Sunday, March 28, 2004

Economic Illiteracy 101

Reading the responses to this post on outsourcing by Brad DeLong, in which he makes the following innocuous remarks

But--holding real GDP constant--a decline in the wages of high-skill workers is a rise in the wages of low-skill workers (and a rise in profits). Isn't there a chance that the yuppies facing competition from Bangalore will be a highly positive development, pushing U.S. wage levels together and raising the real wages of those at the bottom?

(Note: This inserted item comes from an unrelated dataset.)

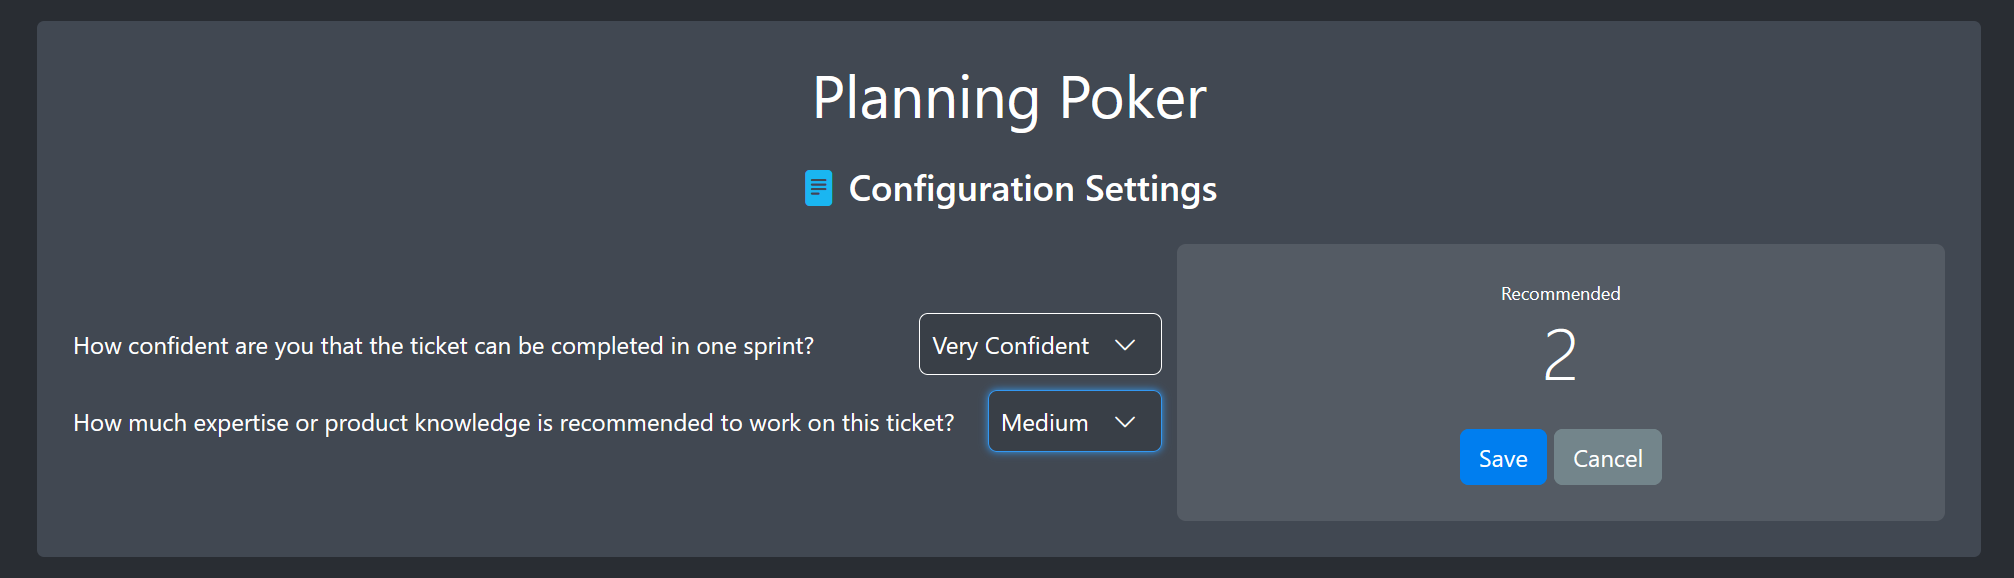Open the "Very Confident" confidence dropdown
The height and width of the screenshot is (578, 2014).
coord(1039,344)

makes me weep for the irrationality of my fellow human beings. Rarely does one come across as nauseating a mixture of ignorance and arrogance as that displayed by most of the commenters on that post, the vast majority of whom seem to think poisoning the well constitutes the epitome of devastating criticism. What is it about outsourcing that brings out the very worst tendencies in pampered middle-class types? Do they think international competition is something only blue-collar workers deserve to worry about?

As a matter of fact, what Brad said was mathematically obvious: if American GDP isn't shrinking - and there's zero evidence that it is - while the share of GDP going to highly-skilled workers is shrinking, then it clearly must be true that the share going to capital + low-skilled workers is rising. If the share of income going to capital showed a long-term upwards trend, stock market valuations would be expected to rise sharply in reflection of the anticipated long-term gains in profits, a trend that is most certainly not in evidence. The conclusion is therefore inescapable that the current outsourcing trend augurs well for the lower-skilled, something one would expect "progressives" to celebrate.

I've stopped reading Brad DeLong's blog nearly as much as I used to, as I've found his partisanship ever-increasingly strident and unbalanced, but on trade issues at least, he continues to make sense. It's always eye-opening to read his comments sections on those occasions when he departs from the usual Democratic Party talking-points to state the case for trade, only for him to be called a drunk, a corporate stooge and a Bush stooge by those who are usually more than happy to cheer on his attacks on Bush as the works of a mind of genius. Heaven forbid I ever accumulate such "supporters"!